Date
1 - 5 of 5
Virtualization of "main memory" and "I/O" regions
Josh Scheid
The proposal appears to address the VSEE and in the "I/O to memory" direction, and just for the channel 0 implicit strong ordering / no fence case. It's not clear to me that that is the only problem. A solution of this nature might be needed, but it seems that it's best addressed as part of the current virt-mem TG activities surrounding attributes in PTEs (e.g., a "TSO" or "Channel0IO" attribute override).
Cross-device "fence io, io" gets ignored if the devices, or at least those pages, are memory, even with this addition. Same for mixed memory-I/O such as producer-consumer patterns that might explicitly think they want "fence w,o", "fence i,r", etc.
I think we can steer clear of the broader "SW portability across ordering models" problem. So not the problem of how to run SW that assumes a stronger ordering model and therefore omits particular Fences.
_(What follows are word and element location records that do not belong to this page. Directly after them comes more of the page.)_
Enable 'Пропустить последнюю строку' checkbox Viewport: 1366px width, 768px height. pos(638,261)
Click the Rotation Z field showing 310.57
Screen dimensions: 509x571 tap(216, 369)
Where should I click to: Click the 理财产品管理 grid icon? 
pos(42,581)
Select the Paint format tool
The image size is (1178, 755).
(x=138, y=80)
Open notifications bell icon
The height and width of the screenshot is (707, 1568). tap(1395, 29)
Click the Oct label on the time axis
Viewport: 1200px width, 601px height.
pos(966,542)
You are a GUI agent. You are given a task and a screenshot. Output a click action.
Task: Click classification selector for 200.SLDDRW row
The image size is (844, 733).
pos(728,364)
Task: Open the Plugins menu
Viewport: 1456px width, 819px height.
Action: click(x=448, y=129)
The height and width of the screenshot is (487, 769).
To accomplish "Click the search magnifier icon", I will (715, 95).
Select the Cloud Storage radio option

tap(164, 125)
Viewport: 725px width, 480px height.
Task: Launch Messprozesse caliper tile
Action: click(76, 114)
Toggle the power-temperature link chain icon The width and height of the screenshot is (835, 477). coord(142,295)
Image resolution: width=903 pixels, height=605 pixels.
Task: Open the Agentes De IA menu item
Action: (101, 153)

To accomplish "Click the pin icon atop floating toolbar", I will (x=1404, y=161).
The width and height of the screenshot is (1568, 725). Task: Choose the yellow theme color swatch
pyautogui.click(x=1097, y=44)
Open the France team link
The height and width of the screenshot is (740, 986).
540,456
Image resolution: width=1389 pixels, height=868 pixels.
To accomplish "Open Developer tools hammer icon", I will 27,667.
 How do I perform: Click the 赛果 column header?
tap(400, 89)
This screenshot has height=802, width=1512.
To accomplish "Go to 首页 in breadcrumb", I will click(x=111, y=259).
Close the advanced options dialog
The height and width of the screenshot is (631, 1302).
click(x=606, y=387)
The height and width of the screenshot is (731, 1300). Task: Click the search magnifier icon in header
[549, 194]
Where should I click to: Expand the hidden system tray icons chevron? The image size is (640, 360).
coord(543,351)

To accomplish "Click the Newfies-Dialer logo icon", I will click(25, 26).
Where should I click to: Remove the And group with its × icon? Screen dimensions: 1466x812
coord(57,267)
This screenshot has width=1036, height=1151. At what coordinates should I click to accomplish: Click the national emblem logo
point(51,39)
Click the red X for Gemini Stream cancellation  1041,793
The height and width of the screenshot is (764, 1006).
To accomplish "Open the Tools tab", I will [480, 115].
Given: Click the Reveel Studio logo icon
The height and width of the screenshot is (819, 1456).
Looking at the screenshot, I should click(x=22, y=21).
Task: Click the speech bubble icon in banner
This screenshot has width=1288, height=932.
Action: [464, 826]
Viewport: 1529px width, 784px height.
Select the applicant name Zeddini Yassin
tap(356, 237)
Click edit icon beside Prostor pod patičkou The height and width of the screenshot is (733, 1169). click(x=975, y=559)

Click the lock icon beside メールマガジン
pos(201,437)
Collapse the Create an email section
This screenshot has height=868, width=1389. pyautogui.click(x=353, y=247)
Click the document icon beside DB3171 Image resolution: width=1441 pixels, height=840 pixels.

It seems more tractable to focus on explicit FENCE for now.
I think the general description of the problem is how to handle code written for one I/O or R/W being used for the other attribute type, either because the code is generic (library) or because it is running small "v" virtualized (any mode other than M). What SW should be certain of its use case and so correctly use the minimal fence set? What SW should be conservative and explicitly specify both (e.g., always "IR" instead of "I" or "R")? Or should the architecture have per page or per level or global controls to strengthen fences, or should the platform specify that implementations should not differentiate (treat "I" or "R" always as "IR")?
For context, the flexibility of the FENCE arguments presents unique challenges to RISC-V as compared to other architectures. In the short term, I don't think we need to solve these problems any better than other architectures do. That certainly helps in bounding the "problem" definition.
-Josh
andrew@...
On Mon, Feb 8, 2021 at 8:38 AM John Ingalls <john.ingalls@...> wrote:
Good catch. I agree with the problem and solution.I'll at least ask, though: could the Hypervisor host side-step this problem entirely by only "providing" relaxed-ordering IO regions to the guest? I realize that this would have to omit the default strongly-ordered regions 0 (point-to-point) and 1 (global) from the Privileged ISA, and I suppose that guests could be written relying on that default behavior.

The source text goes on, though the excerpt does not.